At any rate, being the “most alternative guy you know” was my badge of “cool” I suppose, pointless though it all was. To keep myself on the cutting edge, I buried myself in a gigantic pile of imported or obscure music magazines, like Melody Maker, NME, Option, and Trouser Press, to name but a few. One of the positives of this was that it really did keep me on the edge for several years. One of the downsides was that magazines don’t actually play music.

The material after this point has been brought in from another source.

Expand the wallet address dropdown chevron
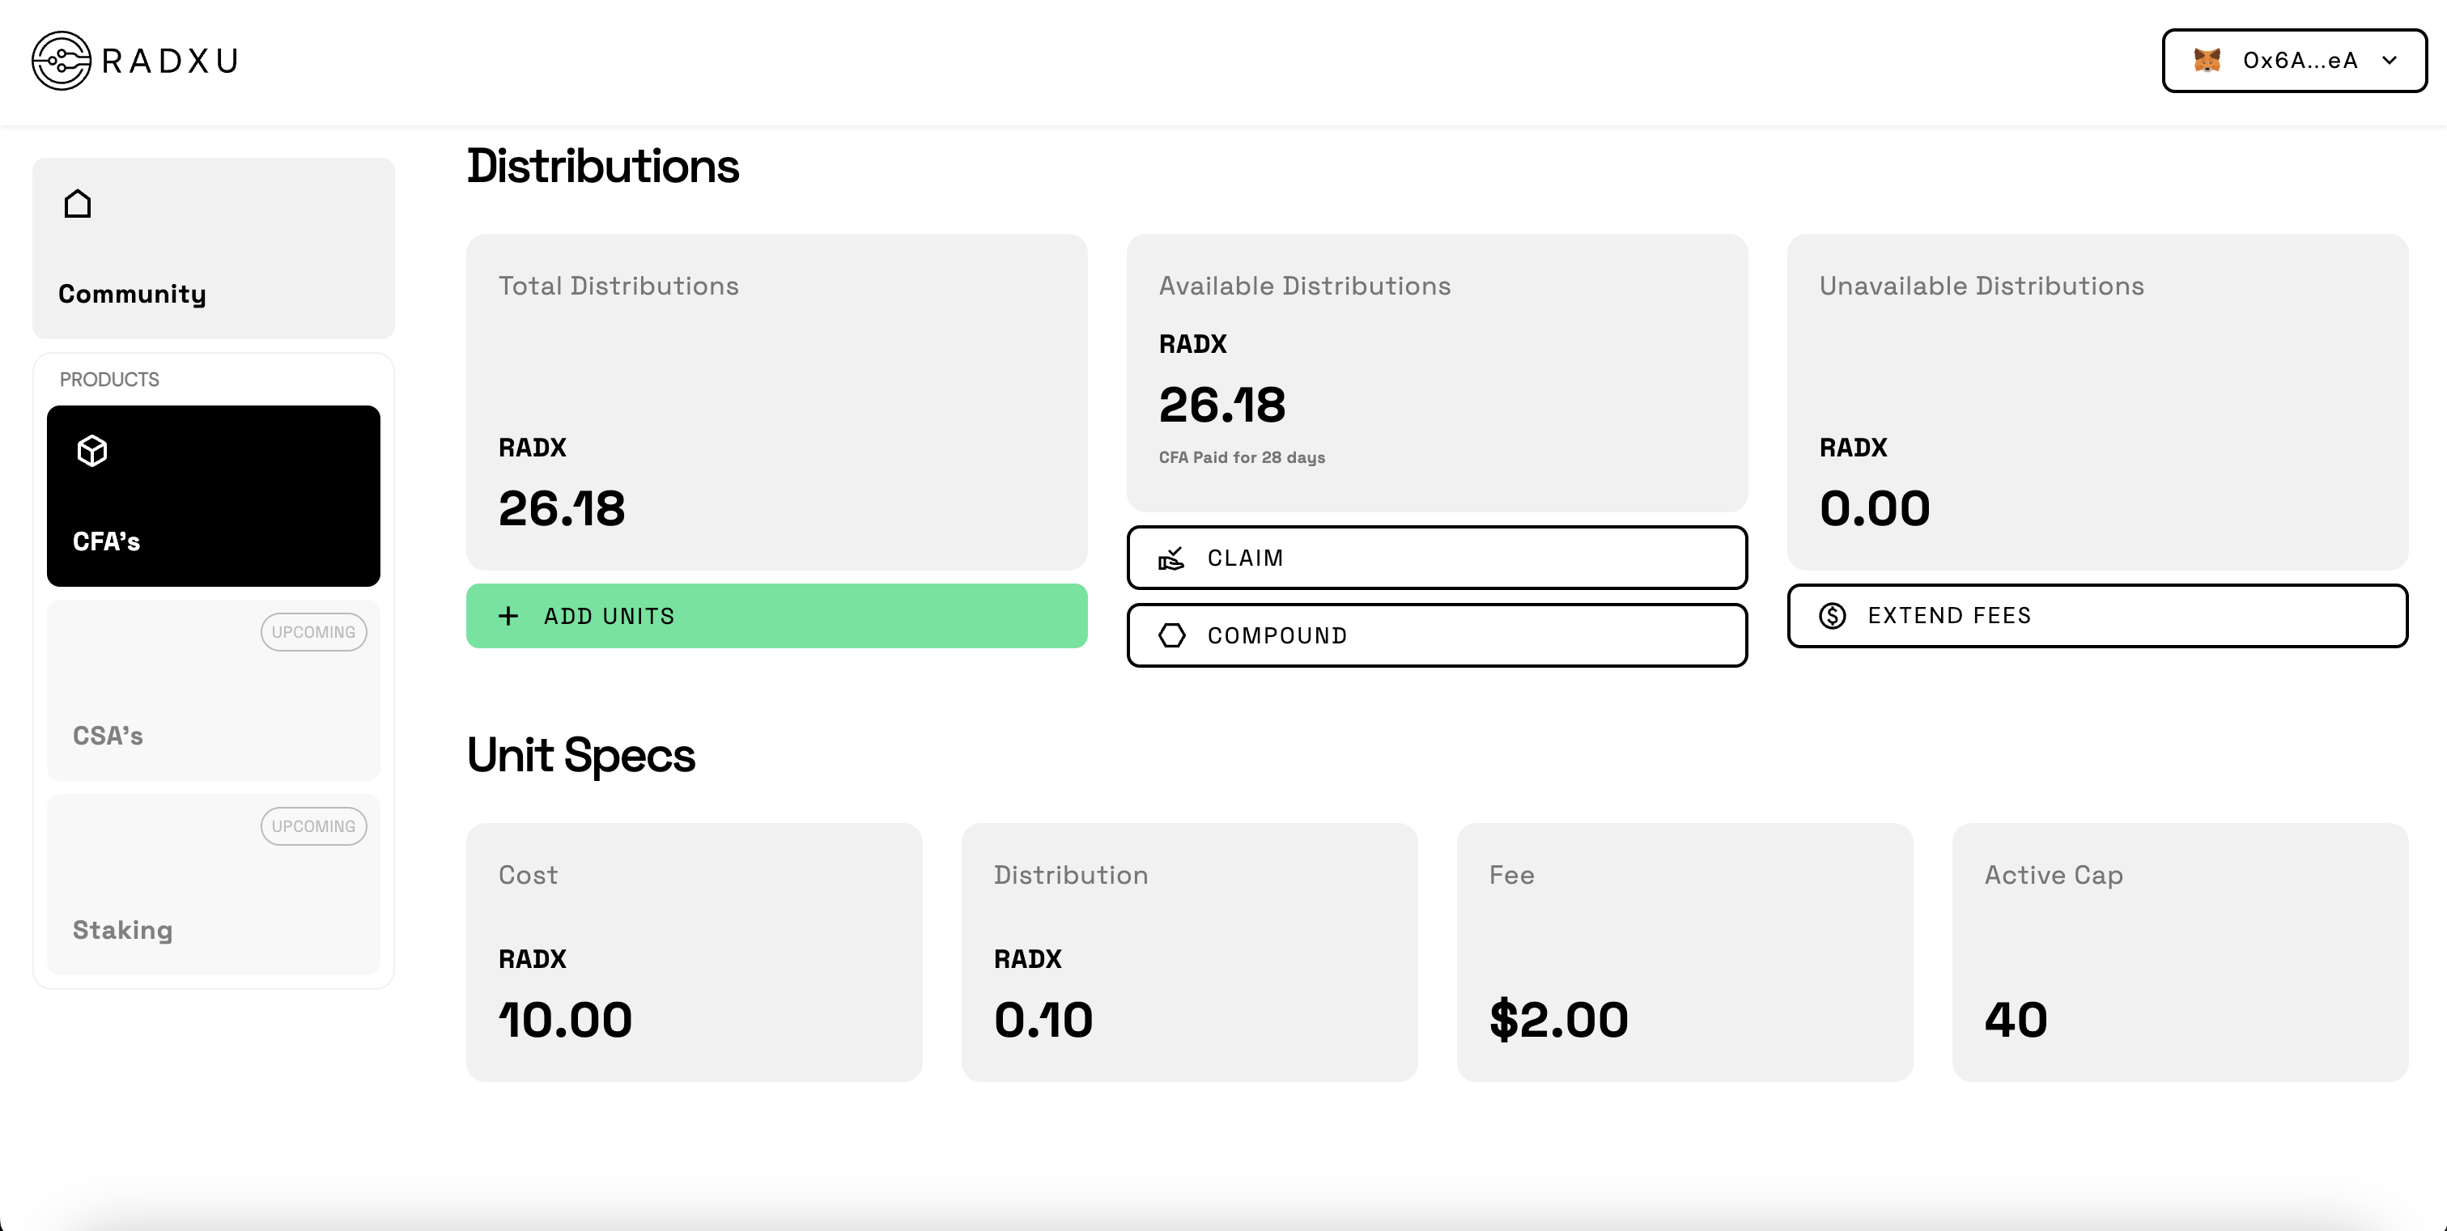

Before the Internet, you could read about a band in a magazine, and if you wanted to actually hear them, you paid $15 for the LP or CD. Picking a new band using the printed word works well much of the time, but sometimes I’d shell out $18 for an import LP that I really didn’t like.

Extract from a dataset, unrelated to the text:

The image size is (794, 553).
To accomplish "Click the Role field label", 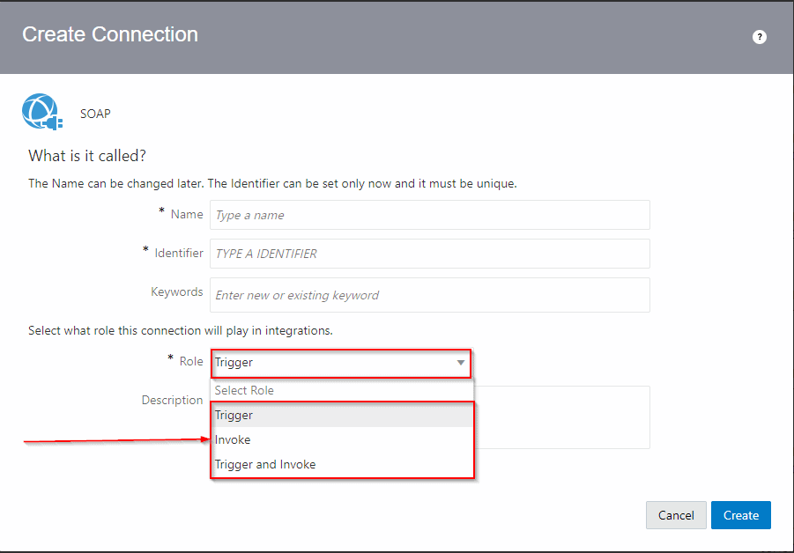I will 190,361.
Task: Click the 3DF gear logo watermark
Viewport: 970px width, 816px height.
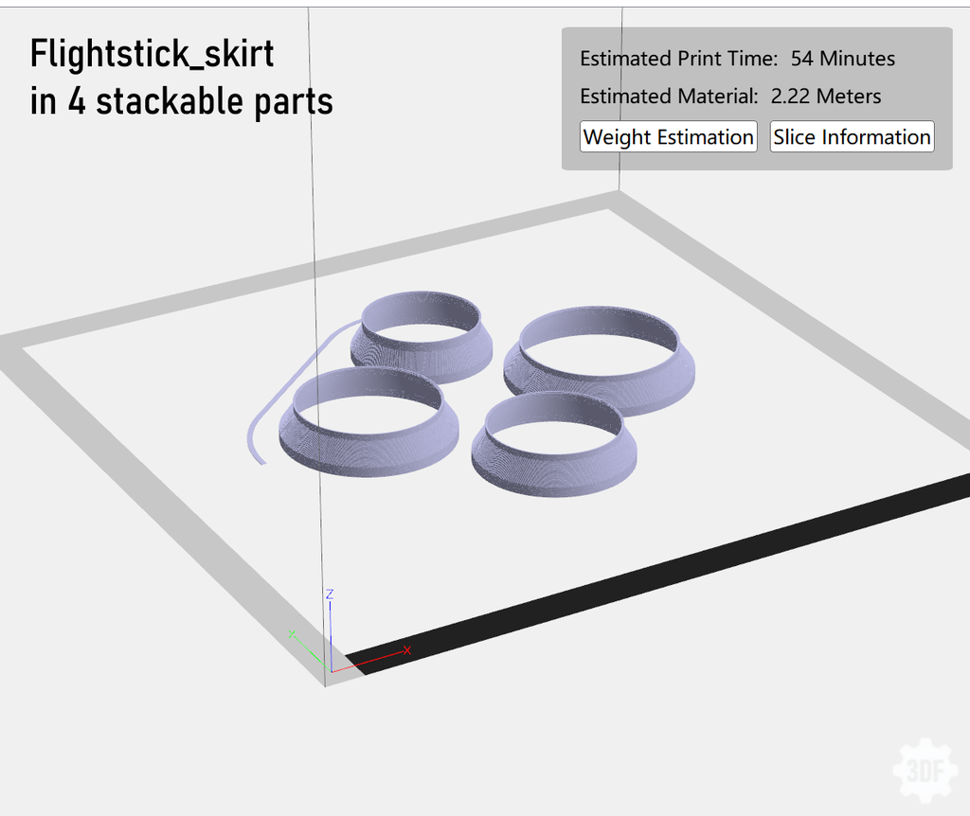Action: coord(924,770)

Such was the case with Danielle Dax. Her 1987 album Inky Bloaters came highly recommended from several indie mags, so I shelled out the $21 for the import CD… only to hate it. But it’s not a “New York Yankees” kind of hate. It’s more of a “Vegemite hate”, in that I’ll still go back to it every so often and think “oh, it couldn’t possibly have been that bad…”. But after ten minutes with Danielle Dax (or biting in to a thick layer of Vegemite on toast), it just wasn’t meant to be… until now.
I stumbled across this song from Blast The Human Flower, her only major label recording. It’s the last song on the disc, and probably a throw-away track… but it’s somehow cool. Have a listen:
One Reply to “SONGS I LOVE: “16 Candles””
This is probably the best track off “Blast the…”, although “Jehovah’s Precious Stone” isn’t half-bad either. However, IMHO, that album seems her least inspired work – too commercial, perhaps overly-influenced by the BigWig’s at Sire Records to be toned down for greater acceptance by the buying public. Meanwhile, her earlier body of work is incredible. Her second album, “Jesus Egg that Wept”, from the mid-80’s, was glued to my turntable during my college years, and she’s still got a cult following, despite having retired from music some time ago. Actually, I read last year she’d been rather seriously ill, but was slowly recovering.